Supporters of the law said they were disappointed by the turn of events.
The delay will “prolong and exacerbate health care costs that are crippling 29 million small businesses,” said Senator Mary L. Landrieu, Democrat of Louisiana and the chairwoman of the Senate Committee on Small Business and Entrepreneurship.
In the weeks leading up to the passage of the health care legislation in 2010, Ms. Landrieu provided crucial support for the measure, after securing changes to help small businesses.
The administration cited “operational challenges” as a reason for the delay. As a result, it said, most small employers buying insurance through an exchange will offer a single health plan to their workers next year.
Health insurance availability and cost are huge concerns for small businesses. They have less bargaining power than large companies and generally pay higher prices for insurance, if they can afford it at all.
The 2010 law stipulates that each state will have a Small Business Health Options Program, or SHOP exchange, to help employers compare health plans and enroll their employees.
One of the most important tasks of the exchange is to simplify the collection and payment of monthly premiums. An employer can pay a lump sum to the exchange, which will then distribute the money to each insurance company covering its employees.
The Obama administration told employers in 2011 that the small business exchange would “enable you to offer your employees a choice of qualified health plans from several insurers, much as large employers can.” In addition, it said, the exchange would “consolidate billing so you can offer workers a choice without the hassle of contracting with multiple insurers.”
Exchanges are scheduled to start enrolling people on Oct. 1, for coverage that begins in January. However, the administration said that the government and insurers needed “additional time to prepare for an employee choice model” of the type envisioned in the law signed three years ago by President Obama.
D. Michael Roach, who owns a women’s clothing store in Portland, Ore., said the delay was “a real mistake.”
“It will limit the attractiveness of exchanges to small business,” he said. “We would like to see different insurance carriers available to each of our 12 employees, who range in age from 21 to 62. You would have more competition, more downward pressure on rates, and employees would be more likely to get exactly what they wanted.”
John C. Arensmeyer, the chief executive of Small Business Majority, an advocacy group, said that the delay of “employee choice” was “a major letdown for small business owners and their employees.”
“The vast majority of small employers want their employees to be able to choose among multiple insurance carriers,” Mr. Arensmeyer said.
Small Business Majority supported Mr. Obama’s health care law.
That support was invaluable to Democrats who pushed the bill through Congress. Representative Nancy Pelosi of California, who was speaker at the time, cited the group’s research as evidence that “small businesses will benefit from health insurance reform.”
However, in recent weeks, insurance companies urged the administration to delay the employee choice option.
“Experience with Massachusetts has demonstrated that employee choice models are extremely cumbersome to establish and operate,” the health insurer Aetna said in a letter to the administration in December.

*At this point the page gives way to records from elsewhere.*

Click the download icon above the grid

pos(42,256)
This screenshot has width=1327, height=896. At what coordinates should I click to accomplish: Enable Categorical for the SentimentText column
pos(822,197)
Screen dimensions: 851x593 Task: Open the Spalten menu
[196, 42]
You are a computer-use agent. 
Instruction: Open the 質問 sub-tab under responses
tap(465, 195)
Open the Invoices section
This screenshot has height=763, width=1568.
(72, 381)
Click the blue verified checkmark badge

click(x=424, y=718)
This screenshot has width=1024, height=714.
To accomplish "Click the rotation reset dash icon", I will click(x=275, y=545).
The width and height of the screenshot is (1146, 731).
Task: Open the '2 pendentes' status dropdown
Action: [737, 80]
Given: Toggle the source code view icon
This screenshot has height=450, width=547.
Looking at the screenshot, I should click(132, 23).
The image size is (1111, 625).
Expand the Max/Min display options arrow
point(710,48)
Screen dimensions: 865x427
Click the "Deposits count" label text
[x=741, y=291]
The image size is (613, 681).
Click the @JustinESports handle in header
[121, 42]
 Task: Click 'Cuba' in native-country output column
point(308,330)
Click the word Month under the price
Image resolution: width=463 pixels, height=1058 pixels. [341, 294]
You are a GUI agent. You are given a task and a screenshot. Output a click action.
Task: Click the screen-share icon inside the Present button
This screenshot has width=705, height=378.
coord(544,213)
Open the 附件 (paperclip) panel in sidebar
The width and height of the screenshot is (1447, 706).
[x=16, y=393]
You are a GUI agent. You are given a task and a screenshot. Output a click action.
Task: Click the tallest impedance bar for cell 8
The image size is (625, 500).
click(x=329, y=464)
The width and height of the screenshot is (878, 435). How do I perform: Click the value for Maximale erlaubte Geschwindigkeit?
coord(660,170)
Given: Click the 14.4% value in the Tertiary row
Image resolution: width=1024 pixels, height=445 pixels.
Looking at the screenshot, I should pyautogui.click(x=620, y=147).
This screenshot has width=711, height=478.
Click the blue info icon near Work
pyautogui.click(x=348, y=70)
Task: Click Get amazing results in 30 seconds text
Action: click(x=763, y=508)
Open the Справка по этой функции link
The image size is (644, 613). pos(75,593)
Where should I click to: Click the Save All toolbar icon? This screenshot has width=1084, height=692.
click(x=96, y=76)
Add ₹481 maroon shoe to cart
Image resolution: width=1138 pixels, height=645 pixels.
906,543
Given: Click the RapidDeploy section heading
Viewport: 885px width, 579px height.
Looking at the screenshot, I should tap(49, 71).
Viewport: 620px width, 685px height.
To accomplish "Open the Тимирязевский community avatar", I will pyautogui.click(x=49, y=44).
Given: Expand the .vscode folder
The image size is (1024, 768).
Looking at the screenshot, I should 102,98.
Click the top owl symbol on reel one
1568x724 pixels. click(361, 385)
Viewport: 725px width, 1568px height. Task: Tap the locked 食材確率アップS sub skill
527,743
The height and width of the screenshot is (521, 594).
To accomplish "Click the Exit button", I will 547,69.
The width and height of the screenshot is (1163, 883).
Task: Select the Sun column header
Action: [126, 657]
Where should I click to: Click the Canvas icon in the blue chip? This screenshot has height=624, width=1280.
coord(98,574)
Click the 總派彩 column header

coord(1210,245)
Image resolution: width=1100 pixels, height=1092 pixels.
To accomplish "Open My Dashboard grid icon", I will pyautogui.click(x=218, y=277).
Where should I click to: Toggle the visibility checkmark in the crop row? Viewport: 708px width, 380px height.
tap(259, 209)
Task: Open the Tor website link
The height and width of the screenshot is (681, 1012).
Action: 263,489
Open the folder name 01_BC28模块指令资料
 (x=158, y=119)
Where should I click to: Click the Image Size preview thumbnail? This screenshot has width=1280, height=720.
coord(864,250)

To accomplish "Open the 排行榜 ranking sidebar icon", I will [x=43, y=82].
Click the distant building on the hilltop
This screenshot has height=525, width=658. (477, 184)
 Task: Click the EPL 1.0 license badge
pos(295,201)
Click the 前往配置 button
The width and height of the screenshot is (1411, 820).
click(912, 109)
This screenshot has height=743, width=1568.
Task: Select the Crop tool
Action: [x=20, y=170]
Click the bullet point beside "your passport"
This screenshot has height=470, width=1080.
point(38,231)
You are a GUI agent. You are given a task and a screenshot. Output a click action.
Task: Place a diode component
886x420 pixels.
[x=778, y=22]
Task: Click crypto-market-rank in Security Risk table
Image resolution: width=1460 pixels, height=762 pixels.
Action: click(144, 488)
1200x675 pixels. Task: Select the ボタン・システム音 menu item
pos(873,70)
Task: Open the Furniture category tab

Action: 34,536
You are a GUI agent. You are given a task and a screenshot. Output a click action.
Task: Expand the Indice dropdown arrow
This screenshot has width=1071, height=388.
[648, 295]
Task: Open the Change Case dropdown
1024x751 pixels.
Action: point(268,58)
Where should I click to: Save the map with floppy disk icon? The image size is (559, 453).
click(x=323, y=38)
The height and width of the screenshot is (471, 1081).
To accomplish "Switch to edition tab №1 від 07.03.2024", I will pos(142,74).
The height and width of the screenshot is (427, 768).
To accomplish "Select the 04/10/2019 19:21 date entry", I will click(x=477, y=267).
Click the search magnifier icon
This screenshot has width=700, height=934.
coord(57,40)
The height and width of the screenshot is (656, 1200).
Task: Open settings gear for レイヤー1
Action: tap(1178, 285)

Insurers said that the administration was partly responsible for the delay because it did not provide detailed guidance or final rules for the small-business exchange until last month.
Businesses with up to 100 employees will be able to buy insurance in the exchanges. In 2014 and 2015, states can limit participation to businesses with 50 or fewer employees. Companies with fewer than 25 workers may be able to obtain tax credits for up to two years of coverage bought through an exchange. States can open the exchanges to large employers in 2017.
A few states running their own exchanges, including California and Connecticut, said they planned to offer an employee choice option next year, though it was not required by the federal government.
A stated goal of the 2010 law was to increase “consumer choice” and stimulate competition among insurers.
The law makes it easier for consumers to compare health plans by defining four standard levels of coverage, ranging from the least to the most generous. The law says an employer can pick a level of coverage and then allow employees to choose among all the health plans available at that level.